Quitting Smoking took more than 15 years to the risk of developing cardiovascular disease have returned to the level of those who never smoked. This is indicated by the results of the preliminary research presented recently in Chicago at the Scientific sessions of the American heart Association (American Heart Association).

Previous studies have shown that the risk of cardiovascular disease in smokers is reduced a few years after they quit Smoking. However, previously it was not possible to trace the history of Smoking participants to note changes in the frequency of Smoking or evidence of relapse of Smoking.

In the new study, the researchers analyzed history of Smoking over a lifetime of about 8700 participants of the Framingham study (Framingham Heart Study), whose early studies have not yet been cardiovascular diseases. The average for the participants in the study were followed for 27 years. At the same time, the researchers compared the risk of cardiovascular disease in smokers, non-smokers and ex-smokers.

As a result, the researchers found that:

  • More than 70% of cases of cardiovascular disease in smokers or former smokers was observed in those who smoked a pack a day for 20 years.
  • Former smokers who quit within the past five years, the risk of developing cardiovascular disease fell by 38% compared with those who continued to smoke.
  • Overall it took 16 years from the date of refusal of Smoking to the risk of developing cardiovascular disease in former smokers returned to the same level as those who never smoked.

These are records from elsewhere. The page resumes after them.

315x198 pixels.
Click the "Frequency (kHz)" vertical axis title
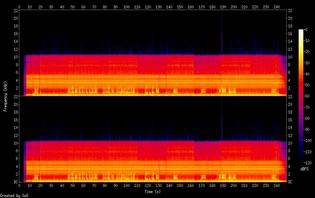pyautogui.click(x=5, y=96)
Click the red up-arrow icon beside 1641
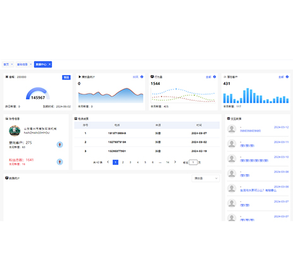This screenshot has height=279, width=293. (x=60, y=162)
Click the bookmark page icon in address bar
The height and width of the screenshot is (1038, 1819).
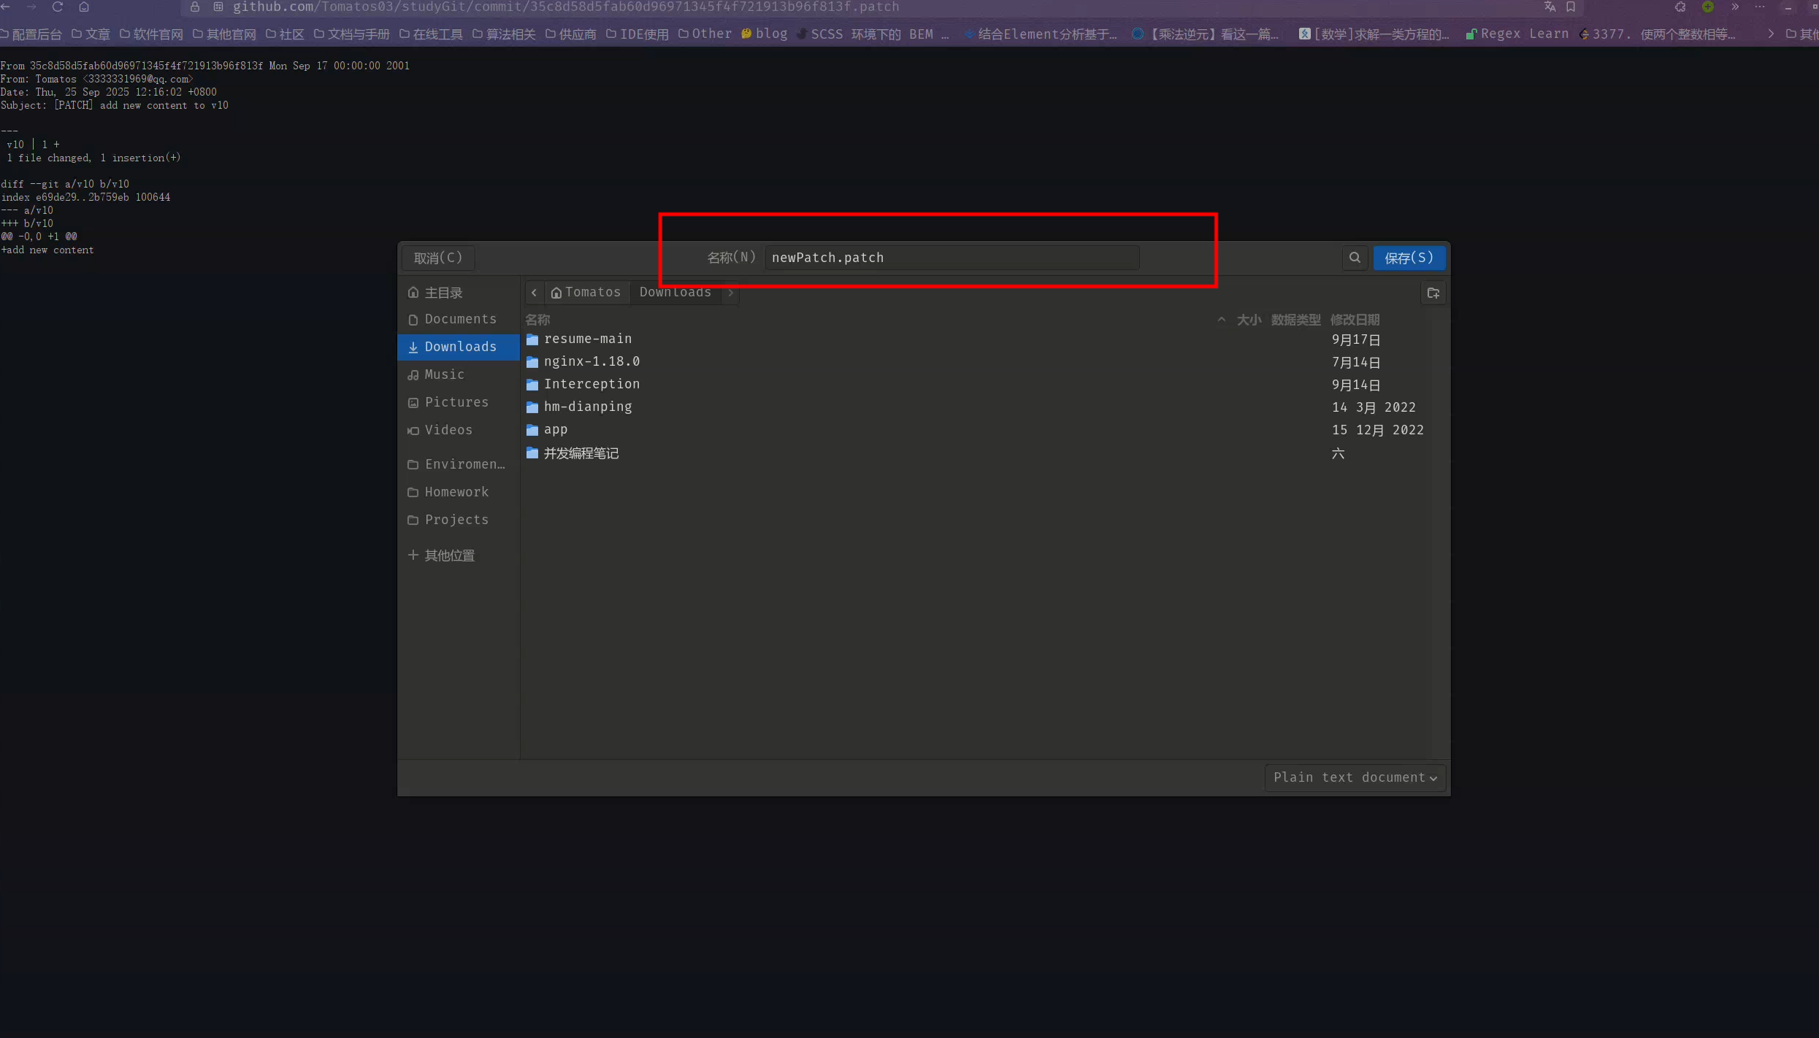point(1571,7)
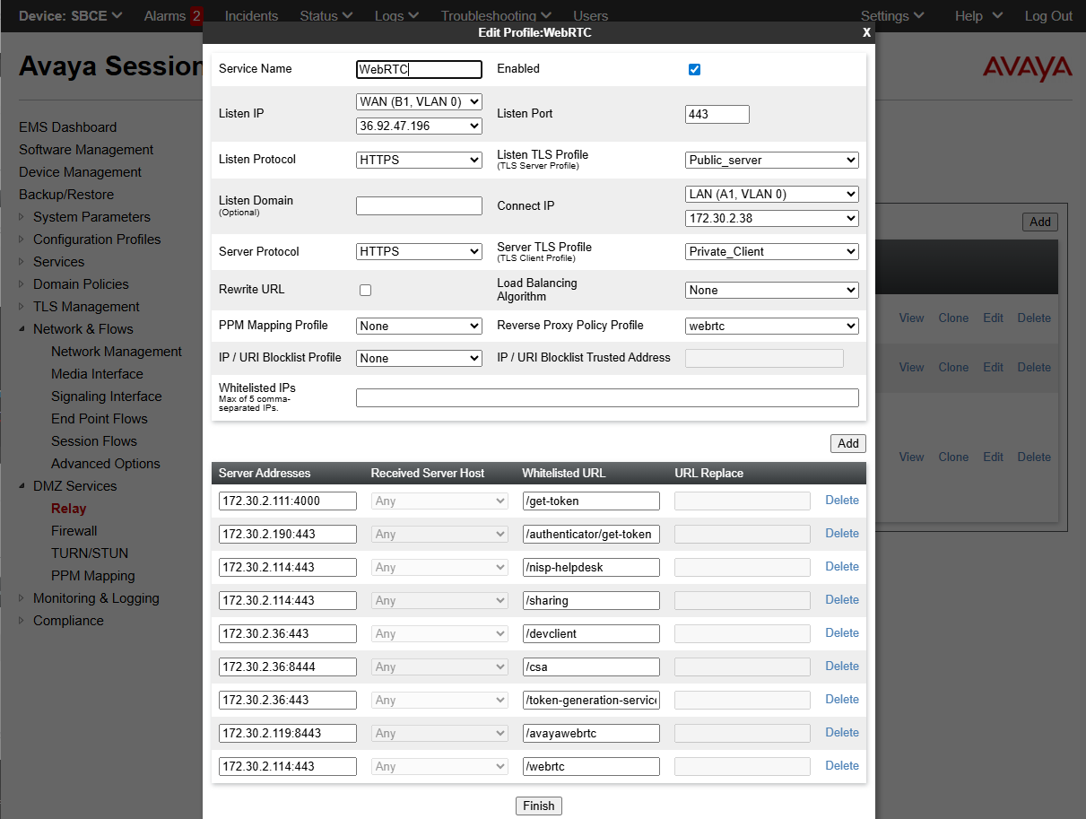
Task: Click the Finish button
Action: (538, 806)
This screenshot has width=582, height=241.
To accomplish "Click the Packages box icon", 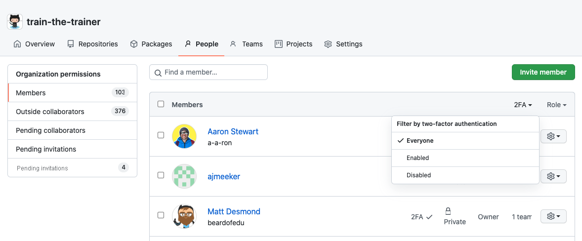I will tap(133, 44).
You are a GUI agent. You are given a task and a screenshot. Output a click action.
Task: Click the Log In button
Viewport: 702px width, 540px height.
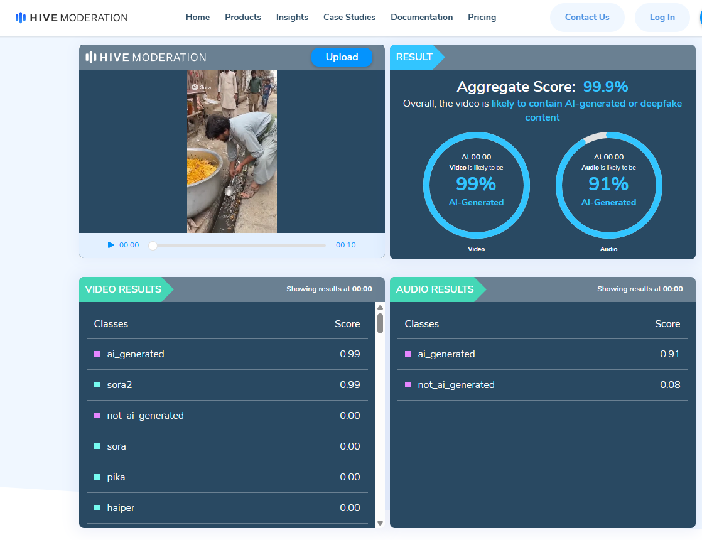(x=662, y=18)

These results emphasize that some benefits of quitting can be seen during the first five years, as 38% reduced risk of heart attack and stroke compared with people who continue to smoke. We also found that the risk of cardiovascular disease remains elevated for 16 years after people quit Smoking compared with people who never smoked. The conclusion of the study is that if you smoke, now is a good time to quit, says Meredith Duncan, (Meredith Duncan), author of the study from the Medical center of Vanderbilt University (Vanderbilt University Medical Center) in Nashville, Tennessee.